A film that is destined to polarise the audience with its abstractness, Magic Magic is a film that will take people to the brink of irritation or sympathy but if it gets one thing right, it’s the fact that it doesn’t wait around for you to get your head around it.    

Set in Chile, Magic Magic is a thriller plays with cultural arrogance in the same vain as Repulsion or Frantic, yet seems influenced by the fractured psychology of Polanski’s most famous features also. Here we have a woman who is culturally and emotional isolated amongst a group of people too juvenile and ignorant fully understand what may be at play. The film can feel distant as there’s no sign posts telling you where to go, but even when the film treads on the line of obtuseness, the basic aspects of the narrative is simple enough to follow.  As a whole the film doesn’t pound its note as hard as Aronofsky (Black Swan) or hold the pomp of Von Trier (Melancholia), but it understand simple dreads and fragile emotions with an assured deftness of touch.

The island, in which the film is set, becomes the largest signifying aspect, morphing into a physical and emotional quarantine for the pale faced Alicia (a brilliant Juno Temple). One scene has Alicia out with her new found friends as they go cliff jumping. All except Alicia are able to jump in. She is quite literally unable to take her feet of the island, a place which has brought forth a huge amount of disconnection to her. Like Polanski at his best, the island slowly shapes itself into a prison.  Cinematographer Christopher Doyle takes centre stage here, capturing the off kilter mood with near perfect composition, and shooting the landscape in such a way that even nearby animals take on ominous presence with their gaze.

The films main strength is in how it maintains its tone throughout. The ambiguous nature of the film is kept in balance due to Temple’s fragile performance. It becomes apparent that the film subtly changes from a more conventional thriller with horror tropes into a subtle cry for help. We are once again seeing yet another “delicate woman in trouble” and Magic Magic doesn’t reach the same heights as the likes of Amer, Black Swan or Carrie But Temple keeps us engaged throughout. Having such strong casting in place, makes the “woman in peril” such a sticking point in cinema.

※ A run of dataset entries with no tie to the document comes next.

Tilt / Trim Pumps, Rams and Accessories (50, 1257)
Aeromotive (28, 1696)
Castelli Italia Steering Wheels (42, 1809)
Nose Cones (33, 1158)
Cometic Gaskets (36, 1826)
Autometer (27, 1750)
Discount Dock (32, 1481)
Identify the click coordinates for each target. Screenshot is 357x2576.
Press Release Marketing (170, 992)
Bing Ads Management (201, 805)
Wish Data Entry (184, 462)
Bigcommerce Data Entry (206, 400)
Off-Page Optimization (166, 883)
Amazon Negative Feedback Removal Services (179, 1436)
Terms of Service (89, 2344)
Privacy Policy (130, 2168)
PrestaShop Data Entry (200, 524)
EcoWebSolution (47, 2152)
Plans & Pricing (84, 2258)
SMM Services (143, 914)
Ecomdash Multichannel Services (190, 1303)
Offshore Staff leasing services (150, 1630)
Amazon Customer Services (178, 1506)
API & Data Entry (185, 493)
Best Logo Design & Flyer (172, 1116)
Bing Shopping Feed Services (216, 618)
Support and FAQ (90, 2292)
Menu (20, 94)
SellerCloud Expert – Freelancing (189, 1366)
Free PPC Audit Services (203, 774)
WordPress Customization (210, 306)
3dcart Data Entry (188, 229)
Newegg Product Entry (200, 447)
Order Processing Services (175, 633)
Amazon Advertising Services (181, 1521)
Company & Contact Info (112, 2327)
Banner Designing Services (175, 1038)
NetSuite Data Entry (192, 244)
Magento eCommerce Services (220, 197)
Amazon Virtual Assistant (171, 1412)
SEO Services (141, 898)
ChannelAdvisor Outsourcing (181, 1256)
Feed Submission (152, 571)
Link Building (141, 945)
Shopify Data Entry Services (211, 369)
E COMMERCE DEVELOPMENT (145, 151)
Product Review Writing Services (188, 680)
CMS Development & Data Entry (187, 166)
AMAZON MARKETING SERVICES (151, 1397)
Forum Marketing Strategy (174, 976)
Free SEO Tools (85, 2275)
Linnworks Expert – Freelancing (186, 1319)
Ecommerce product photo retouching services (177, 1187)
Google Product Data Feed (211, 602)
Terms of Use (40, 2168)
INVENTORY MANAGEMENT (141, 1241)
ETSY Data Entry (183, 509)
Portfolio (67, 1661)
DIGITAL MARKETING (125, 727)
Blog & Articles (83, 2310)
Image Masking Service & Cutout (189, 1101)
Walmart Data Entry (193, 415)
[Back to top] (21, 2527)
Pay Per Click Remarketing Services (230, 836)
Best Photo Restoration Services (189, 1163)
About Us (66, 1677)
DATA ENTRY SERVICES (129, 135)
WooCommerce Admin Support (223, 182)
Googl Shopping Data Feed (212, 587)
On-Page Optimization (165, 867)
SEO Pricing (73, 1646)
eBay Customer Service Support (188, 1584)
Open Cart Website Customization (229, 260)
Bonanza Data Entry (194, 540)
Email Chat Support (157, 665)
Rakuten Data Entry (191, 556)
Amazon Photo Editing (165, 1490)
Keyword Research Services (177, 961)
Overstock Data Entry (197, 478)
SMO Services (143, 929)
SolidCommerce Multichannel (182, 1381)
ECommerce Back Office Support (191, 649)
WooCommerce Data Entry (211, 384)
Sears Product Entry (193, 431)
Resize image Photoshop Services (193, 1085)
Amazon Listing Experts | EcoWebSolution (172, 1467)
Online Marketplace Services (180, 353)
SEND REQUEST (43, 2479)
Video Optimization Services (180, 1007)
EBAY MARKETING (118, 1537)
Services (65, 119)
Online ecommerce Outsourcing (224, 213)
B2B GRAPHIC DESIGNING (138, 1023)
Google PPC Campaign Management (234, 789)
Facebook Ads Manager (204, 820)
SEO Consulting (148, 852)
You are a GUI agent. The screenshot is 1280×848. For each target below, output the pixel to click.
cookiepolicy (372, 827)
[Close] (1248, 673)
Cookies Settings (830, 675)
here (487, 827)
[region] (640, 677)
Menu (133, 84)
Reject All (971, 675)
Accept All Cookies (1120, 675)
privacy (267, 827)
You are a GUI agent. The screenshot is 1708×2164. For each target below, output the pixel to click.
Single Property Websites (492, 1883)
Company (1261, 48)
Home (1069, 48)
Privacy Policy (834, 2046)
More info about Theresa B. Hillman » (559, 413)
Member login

Cast-wise; it will very likely infuriate more casual viewers that the film cares little about the fact you may know these actors from Harry Potter, Superbad or otherwise. That said I'm not shocked to see Emily Browning in this considering her work in The Uninvited/Sucker Punch. Michael Cera does well with a one note performance.  

The pacing is a little wayward and the film doesn’t really push anything in the way of originality. However Magic Magic is a nightmare film which unsettles well as it toys with the lead’s fractured state. Magic Magic will only really turn on those with a particular taste for these things. The films conclusion can possibly leave you aggravated, but only if you don’t fall for Doyle’s beautiful camera work and Temple‘s display.